X-Ray Magnetic Circular Dichroism: Basic Concepts and Theory for 3D Transition Metal Atoms

TLDR: In this article, the basic theory underlying the x-ray magnetic circular dichroism technique with emphasis on 3D transition-metal atoms is discussed from an elementary level and illustrated by model calculations using an atomic picture and a simple Hamiltonian that accounts for the spin-orbit and exchange interactions.

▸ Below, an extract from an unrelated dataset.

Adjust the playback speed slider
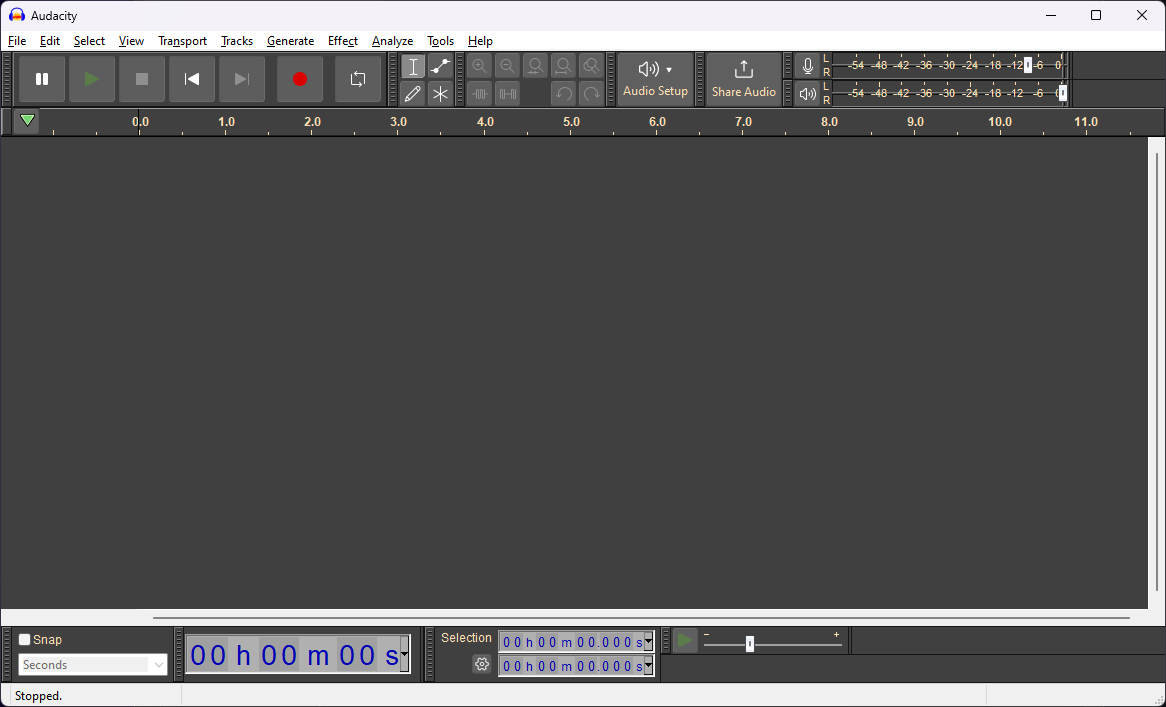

Abstract: We discuss the basic theory underlying the x-ray magnetic circular dichroism technique with emphasis on 3d transition-metal atoms. The basic concepts are developed from an elementary level and illustrated by model calculations using an atomic picture and a simple Hamiltonian that accounts for two key interactions associated with the dichroism effect: the spin-orbit and exchange interactions. We present calculations for a one-electron model that is shown to be equivalent to a configuration-based model for the d 9 configuration and discuss the relationship between the measured dichroism signal and the spin, orbital, and total magnetic moments. Our results can be cast into a simple two-step model that considers the core shell as the “source” of photoelectrons with polarized spin and/or angular momentum and the valence shell as a spin- or angular-momentum resolving “detector.” We also point out that, according to the initial-state rule, the dichroism intensity is linked to the ground-state d-shell occupancy and moments.